(Data items)
---+---

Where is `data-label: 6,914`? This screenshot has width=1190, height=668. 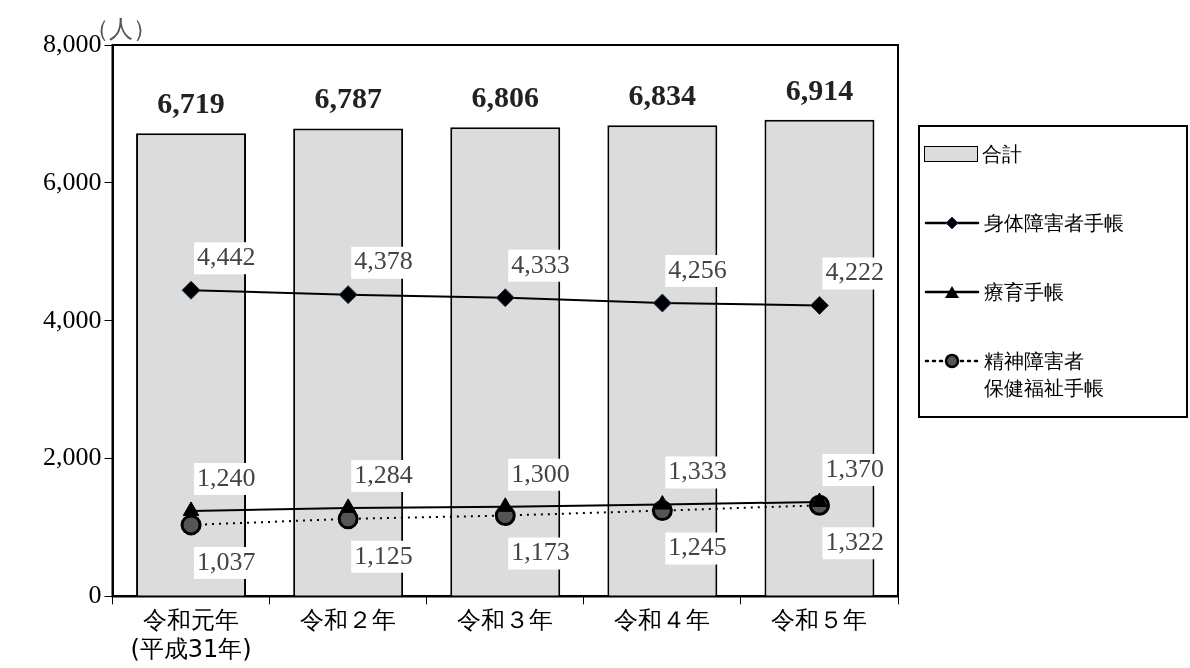
data-label: 6,914 is located at coordinates (820, 89).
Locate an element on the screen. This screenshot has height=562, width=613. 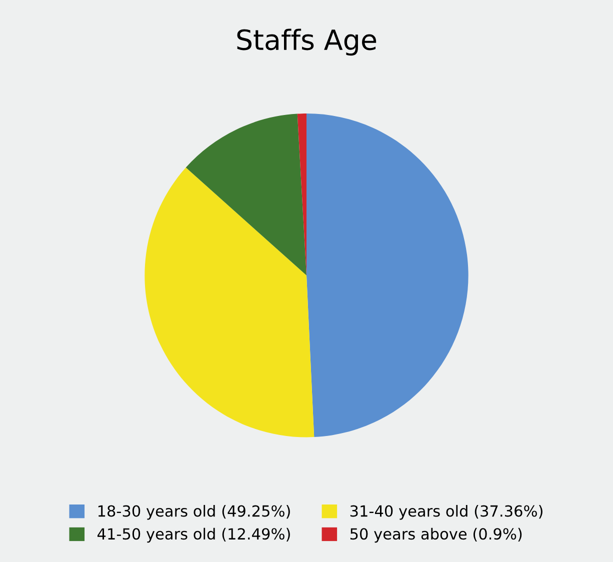
chart-title: Staffs Age is located at coordinates (306, 42).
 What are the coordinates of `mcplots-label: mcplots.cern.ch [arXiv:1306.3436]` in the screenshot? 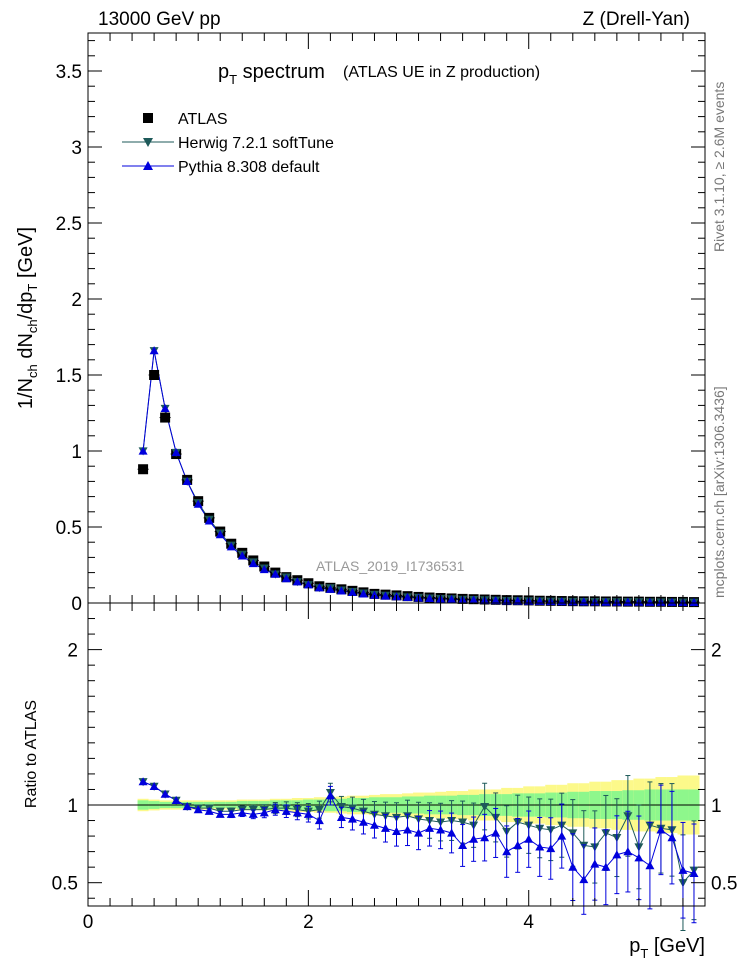 It's located at (719, 492).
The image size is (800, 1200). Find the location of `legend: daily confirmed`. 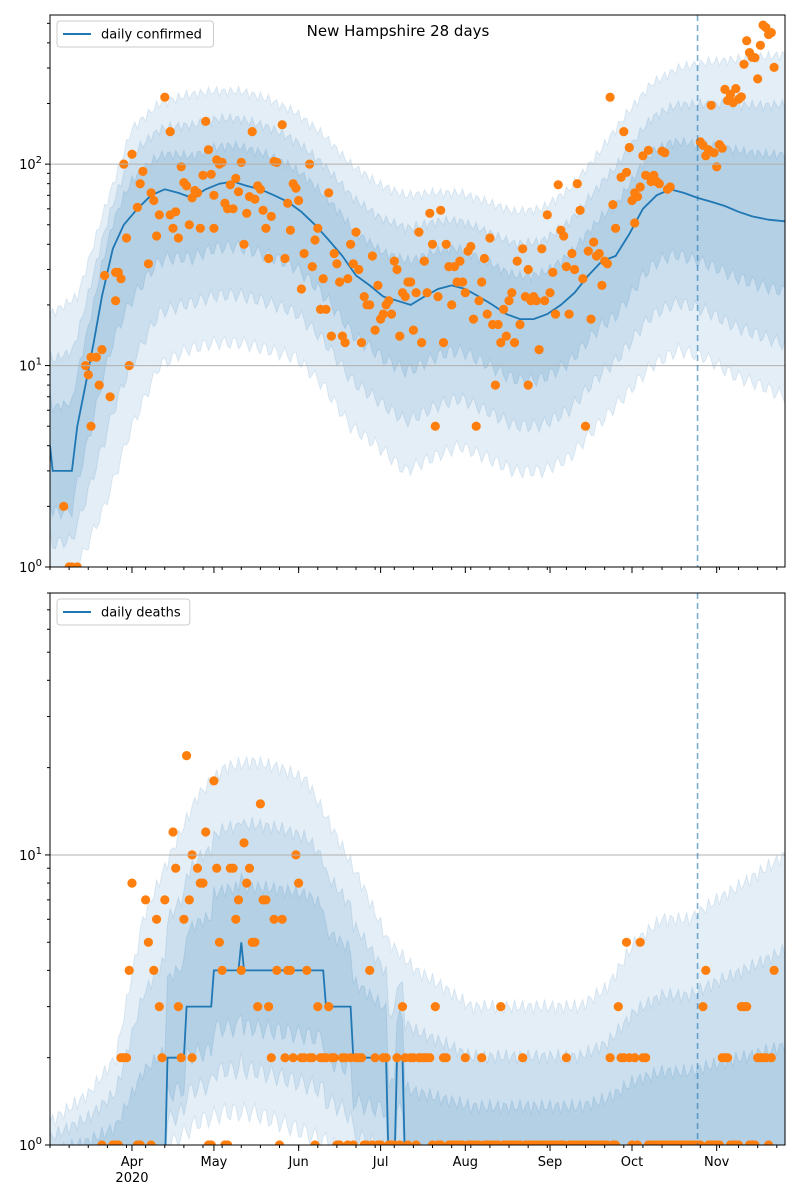

legend: daily confirmed is located at coordinates (135, 34).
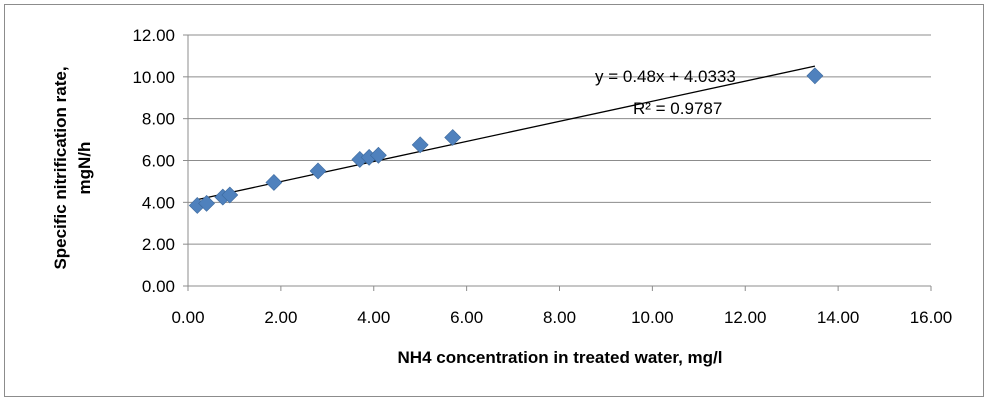 The height and width of the screenshot is (401, 989). What do you see at coordinates (560, 358) in the screenshot?
I see `x-axis-title: NH4 concentration in treated water, mg/l` at bounding box center [560, 358].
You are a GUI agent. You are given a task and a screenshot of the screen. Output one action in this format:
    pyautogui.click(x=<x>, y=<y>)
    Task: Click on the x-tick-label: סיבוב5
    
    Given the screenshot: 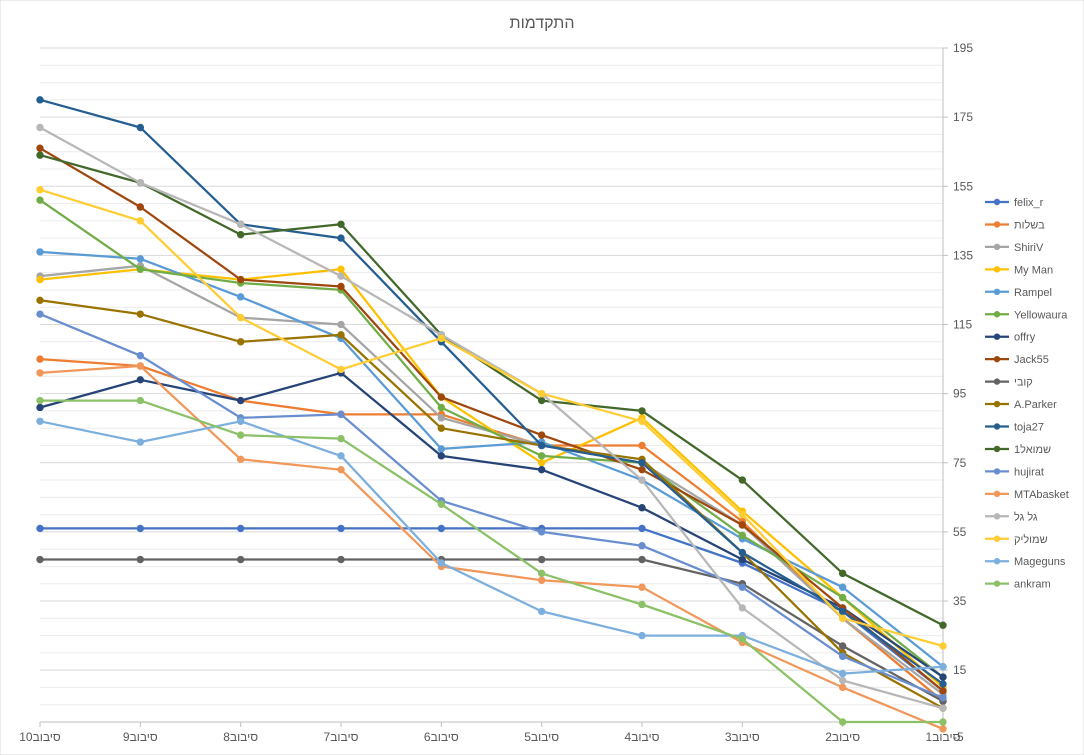 What is the action you would take?
    pyautogui.click(x=542, y=737)
    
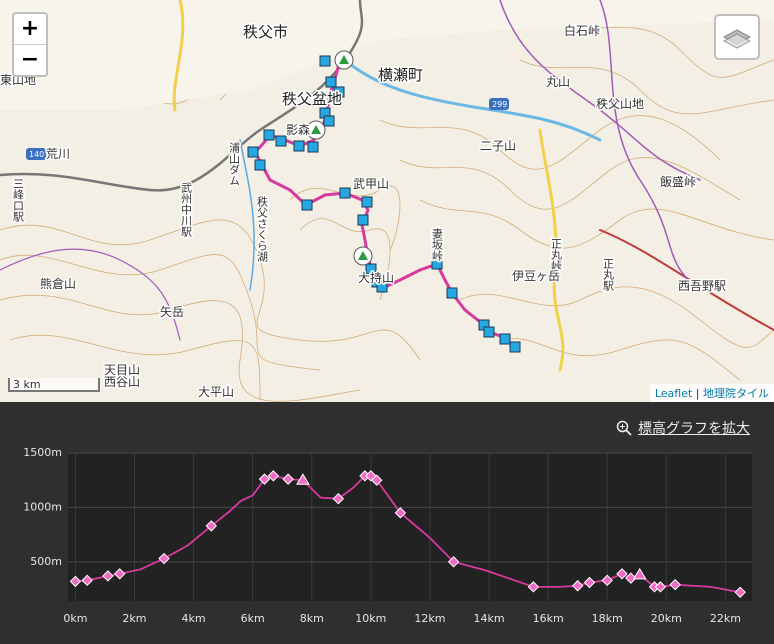 The height and width of the screenshot is (644, 774). Describe the element at coordinates (340, 158) in the screenshot. I see `summit-markers` at that location.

---+---

- Written task -
Copy out the records word for word from their beginning through the line containing "chart-title: Staffs Age", including that line, and leave the pictures out of your copy.

- Written answer -
Where is `data-label: 6,914`? This screenshot has width=1190, height=668. 
data-label: 6,914 is located at coordinates (820, 89).
Locate an element on the screen. This screenshot has height=562, width=613. 
chart-title: Staffs Age is located at coordinates (306, 42).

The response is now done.